IT HAS BEEN confirmed that winning West Coast franchise bidder FirstGroup offered the DfT £700 million more than the runner up Virgin Rail Group, 49 per cent of which is owned by Stagecoach.
The Department for Transport has been accused of 'insanity' by Virgin founder Richard Branson, while Stagecoach warned that the new West Coast contract places more risk on the franchise holder.
Sir Richard reacted to the news by bitterly criticising the DfT's methods of awarding rail franchises, and said it was unlikely that Virgin would bid for any more contracts.
Virgin's partner Stagecoach Group said it was also disappointed at the outcome, and raised further concerns about the viability of the £5.5 billion deal signed by FirstGroup. Stagecoach revealed that the bid for West Coast from Virgin had been worth £4.8 billion at net present value for the core franchise period and £5.8 billion including the potential extension, which would take the 13 year four month contract to 15 years.
In a statement to the Stock Exchange, Stagecoach warned that the new contract posed more risk for the operator, partly because it was longer, but also because the 'cap and collar' revenue protection arrangements have been replaced by a GDP sharing mechanism, in which forecast revenues are linked to the predicted Gross Domestic Product in future years.
The company said it considered that this 'increased the risk borne by the train operating company in respect of revenue falling short of the expectations reflected in the bid'.
Other negative factors highlighted by Stagecoach include more economic uncertainty in the country as a whole, as well as a requirement for more financial guarantees.

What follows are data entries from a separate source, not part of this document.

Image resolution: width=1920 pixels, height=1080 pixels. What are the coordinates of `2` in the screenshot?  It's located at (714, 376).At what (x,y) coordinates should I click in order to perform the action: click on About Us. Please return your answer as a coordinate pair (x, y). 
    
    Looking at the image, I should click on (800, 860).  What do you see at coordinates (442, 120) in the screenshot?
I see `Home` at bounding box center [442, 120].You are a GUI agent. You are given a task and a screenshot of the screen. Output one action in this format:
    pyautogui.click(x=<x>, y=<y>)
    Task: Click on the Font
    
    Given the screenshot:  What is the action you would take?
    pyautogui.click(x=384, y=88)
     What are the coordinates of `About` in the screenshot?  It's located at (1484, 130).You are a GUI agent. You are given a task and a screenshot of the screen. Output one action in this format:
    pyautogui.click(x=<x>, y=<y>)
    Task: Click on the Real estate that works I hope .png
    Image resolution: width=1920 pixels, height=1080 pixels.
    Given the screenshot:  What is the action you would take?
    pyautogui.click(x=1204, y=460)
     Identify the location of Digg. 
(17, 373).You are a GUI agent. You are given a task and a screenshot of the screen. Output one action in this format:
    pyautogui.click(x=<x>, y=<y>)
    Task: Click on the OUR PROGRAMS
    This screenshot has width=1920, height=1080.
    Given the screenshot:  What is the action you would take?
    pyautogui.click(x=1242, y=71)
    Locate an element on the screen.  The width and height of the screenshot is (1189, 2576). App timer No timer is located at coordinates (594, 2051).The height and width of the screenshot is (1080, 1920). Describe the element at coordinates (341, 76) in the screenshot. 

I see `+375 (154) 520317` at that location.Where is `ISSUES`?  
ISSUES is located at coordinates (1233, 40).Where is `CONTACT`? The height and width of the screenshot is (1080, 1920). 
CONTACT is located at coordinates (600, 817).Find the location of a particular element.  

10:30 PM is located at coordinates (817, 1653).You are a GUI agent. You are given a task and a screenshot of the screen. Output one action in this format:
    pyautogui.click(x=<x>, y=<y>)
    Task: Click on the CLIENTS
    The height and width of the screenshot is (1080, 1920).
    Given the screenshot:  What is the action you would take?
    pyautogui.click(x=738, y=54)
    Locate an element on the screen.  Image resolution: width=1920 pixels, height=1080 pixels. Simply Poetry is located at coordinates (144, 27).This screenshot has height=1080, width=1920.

The company added: 'Stagecoach and its joint venture partner, Virgin, were both committed to Virgin Rail Group winning the new franchise but only on terms that resulted in an acceptable risk-reward profile and which would add value to the partners' shareholders. We understand that Virgin Rail Group was the Department for Transport's second choice bidder and that the reason it failed to secure the new franchise was because another bidder contracted to pay significantly higher premium payments to the DfT.'
Stagecoach chief executive Sir Brian Souter said: "Virgin Rail Group has revolutionised train travel on the West Coast Main Line. I am bitterly disappointed that Virgin Rail Group has been unsuccessful in its bid for the new West Coast rail franchise. After 15 years, it is difficult to imagine a West Coast rail service without the Virgin brand.
"I would like to thank all those that have been involved in delivering the Virgin vision over that time and all those that contributed to the strong bid for the new franchise. The outcome is a blow to all of those people. Stagecoach will now continue to assess other franchise opportunities and, where appropriate, will work in conjunction with its Virgin partner."
There had been suggestions that hundreds of jobs could be at risk on West Coast, partly because it was predicted that FirstGroup would reduce on-board catering services. This was denied by the company today, when the new managing director of First West Coast, Richard Parry, rejected claims that he was planning to remove the on-board shops and replace them with more seats.
Even so, unions have been sounding warnings about the effect of today's news. Bob Crow of the RMT said: "We are seeking urgent and cast iron guarantees from First West Coast that all our members' jobs are safe and they should be under no illusions that any attack on the staff will be met with a ballot for industrial action."
Meanwhile, TSSA leader Manuel Cortes warned that rail passengers would have to 'pay the price'. He said: "This crazy franchise lottery, where the highest bidder scoops the pot, means that passengers will have to pay inflation busting fares increases on the busiest line in the UK for the next 14 years.
"That is the only way that FirstGroup will be able to pay their annual £400 million premium to George Osborne as well as
rewarding their shareholders with profits."